“Word consciousness – and especially understanding the power of word choice – is essential for sustained vocabulary growth. Words are the currency of written language. Learning new words is an investment, and students will make the required investment to the extent that they believe that the investment is worthwhile.” Judith Scott and William Nagy.
Because of the fact that words are the “currency” of the written language, word consciousness, although a relatively new concept, is critical to its successful application. Word consciousness involves two critical components. The first is an appreciation of the currency. Do students value new and vivid words, do they notice and appreciate descriptive language, do they stop and think about word choice in texts they read and in their own writing, etc? The second aspect of word consciousness is the idea that this awareness of and interest in words will lead students to the ability to know a word to the extent that they will have the desire to play with its meaning and apply it flexibly and accurately. It means that they will be invested enough to know a word truly in order to apply that knowledge anywhere at any time.
This is an immense task. But at the center of this challenge is the question of whether or not students even know “why words are important”. It is not enough for the adults who teach them to merely tell students about the power of this currency. Rather, students must appreciate the importance of words and their use for themselves. They must first have a sense of gratefulness for the way words can make a person feel and the things words can do beyond the page before they can be asked to invest so fully in the tasks of awareness and investment in this currency.
So what are some quick ways that can teachers build word consciousness in their classrooms?
• Let students lead and own how they define the importance of words and their use.
• Be interested in words yourself. Research has shown that when adults notice new words and get excited, that pattern of excitement is continued by the students who see this model.
• Have a word-rich classroom where students’ exposure to vocabulary. Students should be surrounded by words and books and motivated to learn the words within them.
• A safe environment where students feel comfortable trying out new words and talking about that choice is critical.
• Students become more engage with words when they have the opportunity to play games, puzzles, and take part in activities that allow them word choice.
• Give students choice.
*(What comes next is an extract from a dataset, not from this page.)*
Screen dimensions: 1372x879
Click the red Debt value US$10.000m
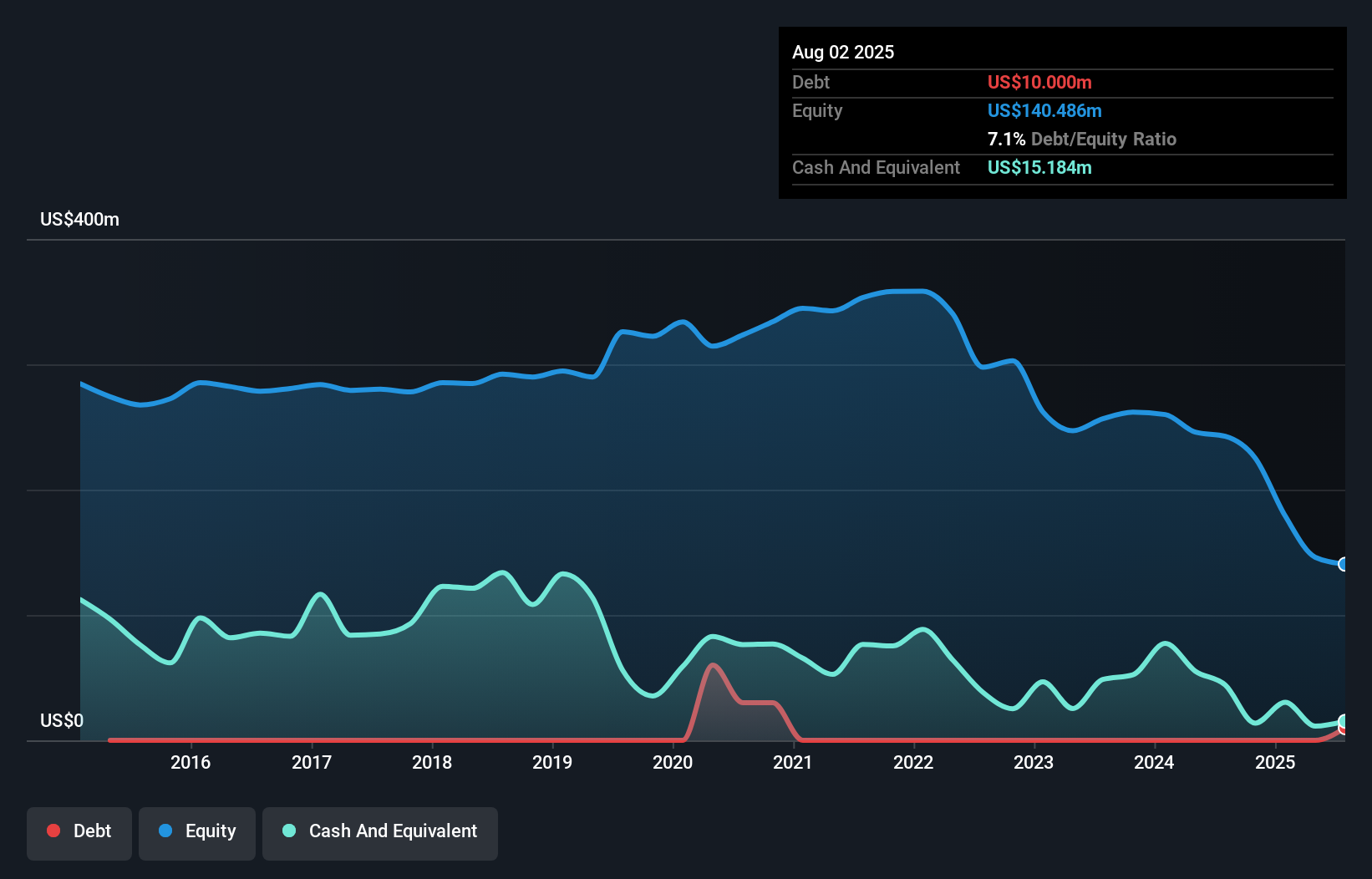pyautogui.click(x=1039, y=82)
Self-direction is a powerful motivator for many activities, but even more so for the development of affect towards new words.
• Students must have intentionally planned time to engage in metacognitive discussions about word meaning interpretations, word parts, and other conceptual knowledge that will help them transfer the words to different contexts.
• Gradient activities allow students to see and play with relationships of “degree” between similar words with connotations such as angry and livid while leveraging nonlinguistic representations.